§ DOCUMENT TEXT

## BEGIN

Sur La Table's cookware sale

Sound the meat grinders, because Sur La Table is having a Hash-Slinging Slasher sale on all the cookware we’ve fantasized about. OK, so technically it’s called the Cookware Sale, and it means up to 50% off goods from Le Creuset, Staub, All-Clad, and more top brands until April 18.

Currently, we’re turning our bedrooms into a Flavortown, snacking on Sichuan smoked salmon, and air-frying Flamin’ Hot Cheetos. We’re ready for a shameless, sensory free-fall that lands face first in a Le Creuset casserole (with a bunch of Omsom seasoning). Cookware is our fandom. We only accept our face as it is reflected by a clean All-Clad pan or a spaetzle maker. We embrace the existential crises born of cast iron care, because the versatility of cast iron makes it a lifelong culinary accomplice when cared for properly. TBH, so many of the following pieces go beyond your kitchen, and your humble grave, to become inter-generational heirlooms. That’s some Ya-Ya Sisterhood shit. 

With hundred of bucks off the normal pricing, this is your chance to bag all the stuff Julia Child told you to get in that one lucid dream, from a lofty cocotte to a Staub stoneware set (at more than 50% off). Here are a few of our top picks from Sur La Table’s monster jam cookware sale to rule them all.

Go deep with a big Dutch oven

If you walk into someone’s house and they have anything by storied French brand Le Creuset, you know they care about cooking. If you walk in and find a giant Le Creuset Dutch oven, congratulations: you’ve found your life partner. This extra-deep design is perfect for soups, stews, and braising without splattering grease and Bolognese all over your face, walls, adn countertops.

Pick up the Vitamix blender of our collective dreams

It’s been officially determined that Vitamix blenders are definitely [gavel slam] worth it. Chefs and commoners alike agree that these things positively shred all the smoothies, soups, gazpachos, piña coladas, and creamy smoked salmon dips that you toss its way, and you’ll save more than $150 on the E310 model at Sur La Table right now.

A cast-iron skillet that will last forever

If you’re not cooking with cast-iron, whatcha doin’? This skillet from esteemed legacy brand Staub is pre-seasoned and perfect for scrambling eggs, searing ribeyes, and frying fish, among other things; it’s almost half off, so get ready to nail a medium rare steak.

It’s time to finally replace your scratched Teflon set 

BLOWS CONCH This is the last day these ride or die skillets are on sale. Made of stainless steel, they come with a lifetime warranty and a non-scratch coating with none of that PFOA industrial chemical gunk, so you can feel good about watching that sunny side egg slide right from the skillet to your plate. The handles also have their own special technology (people love to throw around that word, but FR) that makes them cool to the touch even as things heat up. Which they will: These dudes can take a broiling in the oven. 

The one you’ll use every night (when you’re too exhausted for multiple pans)

## END

§ INSTRUCTION 1
Convert the records, everything from the line containing "Viewport: 1030px width, 647px" down to the end of the records, into a two-column CSV with the headers instruction and response. Each row holds one request's text and its answer, each in a single quoted field with line breaks replaced by spaces.

§ MATERIAL PROVIDED
## BEGIN

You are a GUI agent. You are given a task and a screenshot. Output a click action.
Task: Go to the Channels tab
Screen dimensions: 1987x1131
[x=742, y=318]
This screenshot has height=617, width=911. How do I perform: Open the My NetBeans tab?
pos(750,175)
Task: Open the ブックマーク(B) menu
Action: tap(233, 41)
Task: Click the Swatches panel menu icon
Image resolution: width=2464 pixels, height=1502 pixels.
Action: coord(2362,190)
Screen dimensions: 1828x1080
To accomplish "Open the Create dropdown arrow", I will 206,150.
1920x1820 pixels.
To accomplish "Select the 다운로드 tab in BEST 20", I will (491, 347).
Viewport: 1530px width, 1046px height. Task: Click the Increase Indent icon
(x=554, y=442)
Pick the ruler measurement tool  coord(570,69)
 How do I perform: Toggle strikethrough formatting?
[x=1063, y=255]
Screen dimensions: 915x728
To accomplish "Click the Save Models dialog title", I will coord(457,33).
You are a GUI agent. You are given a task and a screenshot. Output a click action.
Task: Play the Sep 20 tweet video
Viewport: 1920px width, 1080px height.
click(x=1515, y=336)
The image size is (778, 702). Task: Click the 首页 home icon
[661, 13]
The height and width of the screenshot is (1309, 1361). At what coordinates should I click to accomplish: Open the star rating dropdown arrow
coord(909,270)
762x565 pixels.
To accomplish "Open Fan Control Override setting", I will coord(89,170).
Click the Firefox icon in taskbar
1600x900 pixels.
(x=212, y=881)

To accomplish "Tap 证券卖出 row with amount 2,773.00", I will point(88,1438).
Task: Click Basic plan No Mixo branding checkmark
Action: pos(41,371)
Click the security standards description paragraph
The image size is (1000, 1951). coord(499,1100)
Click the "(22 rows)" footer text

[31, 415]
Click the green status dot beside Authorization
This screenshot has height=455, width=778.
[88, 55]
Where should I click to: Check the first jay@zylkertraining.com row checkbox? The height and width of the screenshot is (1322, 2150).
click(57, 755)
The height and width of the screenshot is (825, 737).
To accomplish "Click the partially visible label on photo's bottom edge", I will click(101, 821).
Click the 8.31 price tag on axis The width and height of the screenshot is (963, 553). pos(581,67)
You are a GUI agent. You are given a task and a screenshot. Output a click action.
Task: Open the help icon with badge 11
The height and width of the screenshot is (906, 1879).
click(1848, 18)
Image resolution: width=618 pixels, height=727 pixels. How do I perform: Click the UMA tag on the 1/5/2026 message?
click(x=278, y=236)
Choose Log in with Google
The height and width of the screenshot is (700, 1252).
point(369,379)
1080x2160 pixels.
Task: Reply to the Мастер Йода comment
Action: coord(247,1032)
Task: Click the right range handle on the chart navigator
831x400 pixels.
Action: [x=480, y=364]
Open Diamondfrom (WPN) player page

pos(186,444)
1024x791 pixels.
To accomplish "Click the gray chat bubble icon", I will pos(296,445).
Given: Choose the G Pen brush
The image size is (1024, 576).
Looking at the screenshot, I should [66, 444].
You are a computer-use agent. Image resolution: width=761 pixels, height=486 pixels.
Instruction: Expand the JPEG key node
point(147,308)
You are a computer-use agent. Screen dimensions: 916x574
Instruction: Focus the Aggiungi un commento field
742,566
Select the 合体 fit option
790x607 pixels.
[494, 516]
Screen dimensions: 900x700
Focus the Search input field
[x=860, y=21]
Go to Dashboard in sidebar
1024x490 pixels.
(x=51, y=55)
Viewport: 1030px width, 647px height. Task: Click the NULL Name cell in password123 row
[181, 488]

## END

§ INSTRUCTION 2
Answer these questions from the cookware sale text:
(a) Until what date does the sale run?
(b) Which Vitamix model is mentioned, and how much can be saved on it?
(c) What brand makes the pre-seasoned cast-iron skillet?

§ FULL SOLUTION 1
instruction,response
"Viewport: 1030px width, 647px height. Task: Click the NULL Name cell in password123 row","[181, 488]"

§ FULL SOLUTION 2
(a) April 18.
(b) The E310 model, with savings of more than $150.
(c) Staub.